Problem to work on
Give the lines as a JSON list of strings, one string per line with blank lines dropped, starting at the line containing "The image size" and ending at the line containing "pyautogui.click(x=65, y=721)", both included. Leave the pictures out of the answer.

Input material
----------

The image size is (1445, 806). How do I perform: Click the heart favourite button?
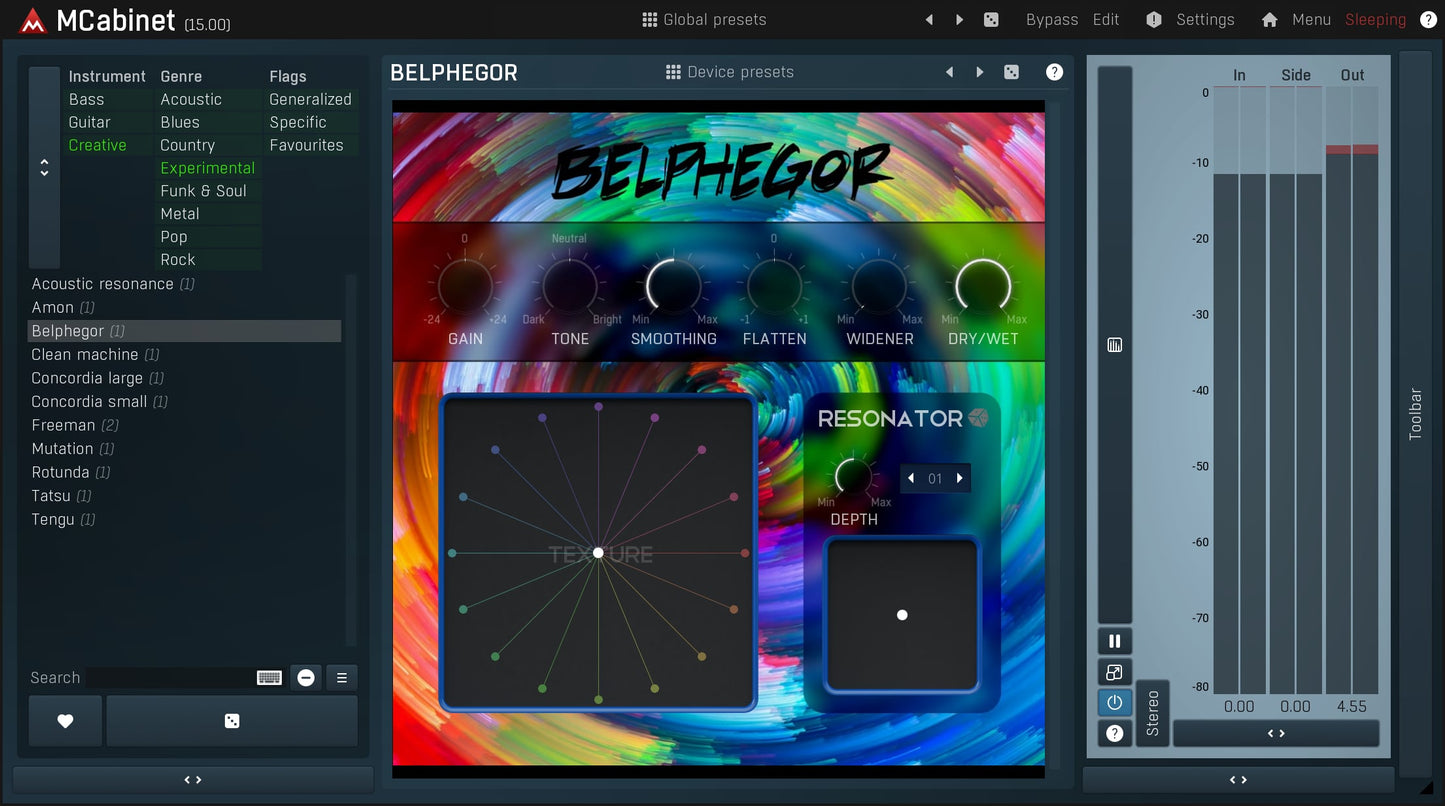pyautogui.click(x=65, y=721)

----------

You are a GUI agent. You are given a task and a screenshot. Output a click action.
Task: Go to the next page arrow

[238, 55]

----------

Reply to the exercise
[
  "The image size is (1445, 806). How do I perform: Click the heart favourite button?",
  "pyautogui.click(x=65, y=721)"
]